Selected extract:
Written by: Katie Hinde, Ph.D. | Issue # 7 | 2012
- Milk reflects the developmental needs of the infant.
- If sons and daughters develop differently, we can expect milk to differ, too.
- Evolutionary theory predicts sex-biases in maternal investment.
- Mothers make different milk for sons and daughters.
In most sexually reproducing species, one parent ends up doing a majority of the reproductive heavy lifting. And in mammals, it’s the ladies. The time and energy costs of pregnancy and lactation are substantial, much more so than the production of sperm. For mammalian young to survive, there are no real short-cuts, so females have made a substantial commitment from conception until the young are independent. And for each conception, most (but not all) mammalian females are investing in the offspring of a single male. In contrast, following copulation, a male’s work is largely done. A single male can impregnate many females in a short period of time, becoming very reproductively successful. Prime examples of such mammals are elephant seals, elk, baboons, gorillas, and Genghis Khan. But being the dominant male with a harem of ladies is not for the faint of heart. It requires being big, being strong, and/or being intimidating. Basically, the male needs to be an all-around badass. And for every badass, there are a whole bunch of ninnies, wusses, and pansies that never sire any offspring.

Data shown:
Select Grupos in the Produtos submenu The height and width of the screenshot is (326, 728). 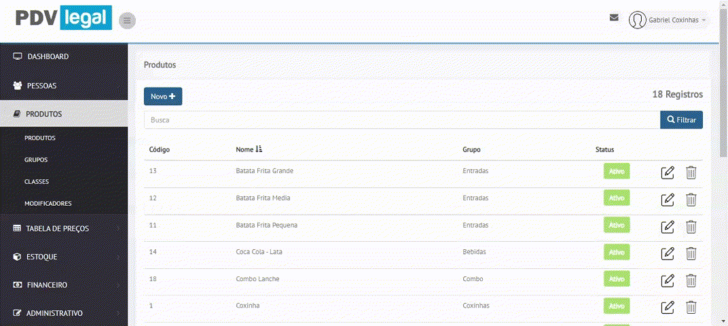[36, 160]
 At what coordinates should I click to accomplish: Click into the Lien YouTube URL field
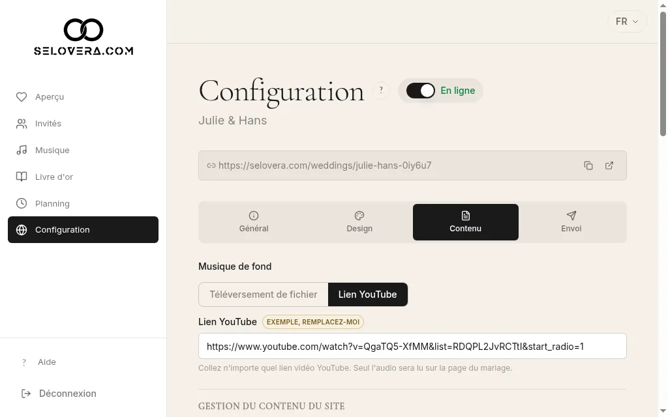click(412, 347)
* * *
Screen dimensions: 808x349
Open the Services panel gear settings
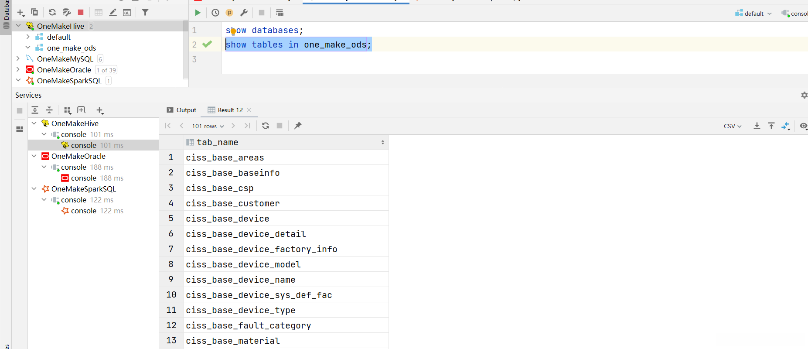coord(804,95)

Problem set:
(1) Retype everything in the article on mothers' milk from "Written by: Katie" down to "in maternal investment.".
(2) Condense the paragraph of the article on mothers' milk that begins "In most sexually reproducing species" into a bulleted list that keeps its main facts.
The records have no connection to the article on mothers' milk.

Exercise results:
(1)
Written by: Katie Hinde, Ph.D. | Issue # 7 | 2012
- Milk reflects the developmental needs of the infant.
- If sons and daughters develop differently, we can expect milk to differ, too.
- Evolutionary theory predicts sex-biases in maternal investment.

(2)
- In most sexually reproducing species, one parent carries most of the reproductive burden; in mammals, it is the female.
- Pregnancy and lactation cost far more time and energy than producing sperm.
- Mammalian young have no real shortcuts to survival, so females commit substantially from conception until the young are independent.
- For each conception, most (but not all) mammalian females invest in the offspring of a single male.
- After copulation, a male's work is largely done, and one male can impregnate many females in a short time.
- Examples of such mammals are elephant seals, elk, baboons, gorillas, and Genghis Khan.
- Becoming the dominant male with a harem requires being big, strong, and/or intimidating.
- For every such male, many others never sire any offspring.